If the preliminary US assessment holds, the episode lands in a narrow space where Europe’s preferred vocabulary—international law, accountability, proportionality—meets a practical question: who can force the facts into daylight when the suspected actor is also the alliance’s security guarantor. The UN human rights office has called for an investigation and said “the onus is on the forces that carried out the attack to investigate it,” but that formulation assumes a chain of command willing to publish findings and a political environment willing to absorb them. Washington’s public line is already defensive; the White House spokesperson said the Iranian regime targets civilians “not the United States of America,” while defence secretary Pete Hegseth insisted the US “never target[s] civilian targets” even as he acknowledged the investigation.
The war’s geography highlights how little of this is under European control. Reuters reports that US and Israeli strikes have been divided by region and target type, with the US focusing on southern Iran and naval-related targets while Israel hits western missile sites.

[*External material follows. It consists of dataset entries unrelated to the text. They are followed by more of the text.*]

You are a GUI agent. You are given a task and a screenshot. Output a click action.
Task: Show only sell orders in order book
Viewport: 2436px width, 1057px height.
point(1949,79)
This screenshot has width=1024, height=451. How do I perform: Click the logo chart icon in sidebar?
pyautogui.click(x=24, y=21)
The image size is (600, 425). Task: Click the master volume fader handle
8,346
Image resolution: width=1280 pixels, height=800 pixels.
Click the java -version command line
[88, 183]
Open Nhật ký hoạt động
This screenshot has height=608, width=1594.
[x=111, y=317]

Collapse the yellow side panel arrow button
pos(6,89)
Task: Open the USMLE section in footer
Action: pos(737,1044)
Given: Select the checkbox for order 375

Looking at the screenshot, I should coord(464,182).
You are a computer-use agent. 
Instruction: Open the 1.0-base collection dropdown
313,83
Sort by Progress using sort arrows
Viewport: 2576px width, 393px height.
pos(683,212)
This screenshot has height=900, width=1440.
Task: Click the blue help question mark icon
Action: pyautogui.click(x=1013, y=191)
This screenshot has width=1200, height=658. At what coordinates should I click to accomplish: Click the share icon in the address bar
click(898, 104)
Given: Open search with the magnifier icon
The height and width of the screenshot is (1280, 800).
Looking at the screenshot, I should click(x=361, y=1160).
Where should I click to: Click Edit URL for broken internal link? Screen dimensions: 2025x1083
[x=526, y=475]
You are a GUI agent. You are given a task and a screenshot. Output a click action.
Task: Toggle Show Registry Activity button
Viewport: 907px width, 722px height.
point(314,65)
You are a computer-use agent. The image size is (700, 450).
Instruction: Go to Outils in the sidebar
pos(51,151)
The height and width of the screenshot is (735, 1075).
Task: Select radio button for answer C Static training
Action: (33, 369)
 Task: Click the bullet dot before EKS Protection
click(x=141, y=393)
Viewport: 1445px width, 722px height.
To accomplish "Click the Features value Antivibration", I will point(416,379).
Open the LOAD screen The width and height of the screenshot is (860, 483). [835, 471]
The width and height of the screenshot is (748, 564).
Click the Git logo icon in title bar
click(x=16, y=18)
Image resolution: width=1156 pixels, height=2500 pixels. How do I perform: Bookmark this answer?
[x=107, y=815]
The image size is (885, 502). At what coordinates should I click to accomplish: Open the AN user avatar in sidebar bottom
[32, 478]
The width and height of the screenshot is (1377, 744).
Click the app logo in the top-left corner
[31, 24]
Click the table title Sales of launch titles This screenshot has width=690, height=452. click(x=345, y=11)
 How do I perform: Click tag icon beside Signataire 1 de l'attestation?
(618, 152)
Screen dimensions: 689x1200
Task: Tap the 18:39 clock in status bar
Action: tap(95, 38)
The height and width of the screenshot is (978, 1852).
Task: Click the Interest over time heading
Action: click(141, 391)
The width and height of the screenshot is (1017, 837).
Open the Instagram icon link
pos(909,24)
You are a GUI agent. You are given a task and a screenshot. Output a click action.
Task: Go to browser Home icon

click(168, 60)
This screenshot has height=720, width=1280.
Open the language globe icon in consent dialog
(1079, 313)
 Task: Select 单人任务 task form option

That division makes the Minab strike more than an isolated tragedy: it is a test case for how responsibility is assigned inside a joint campaign, and whether allied coordination produces clarity or plausible deniability.
At the same time, the costs are already being priced far from the battlefield. Brent crude rose toward $90 a barrel on Friday, according to the Guardian’s business live blog, on fears that Gulf exports could be disrupted for weeks or months. Qatar’s energy minister, Saad al-Kaabi, warned that Gulf exporters may declare force majeure if the war continues, a signal traders treat as a countdown to tighter supply. Europe’s exposure is not just at the petrol pump: higher energy prices feed into shipping, fertiliser, chemicals and industrial power bills, with the risk premium paid by consumers and manufacturers who have no vote on targeting decisions.
In Minab, small coffins draped in Iranian flags were carried through crowds at a mass funeral shown on Iranian state television. In Brussels, the most immediate metric is still the oil price ticker.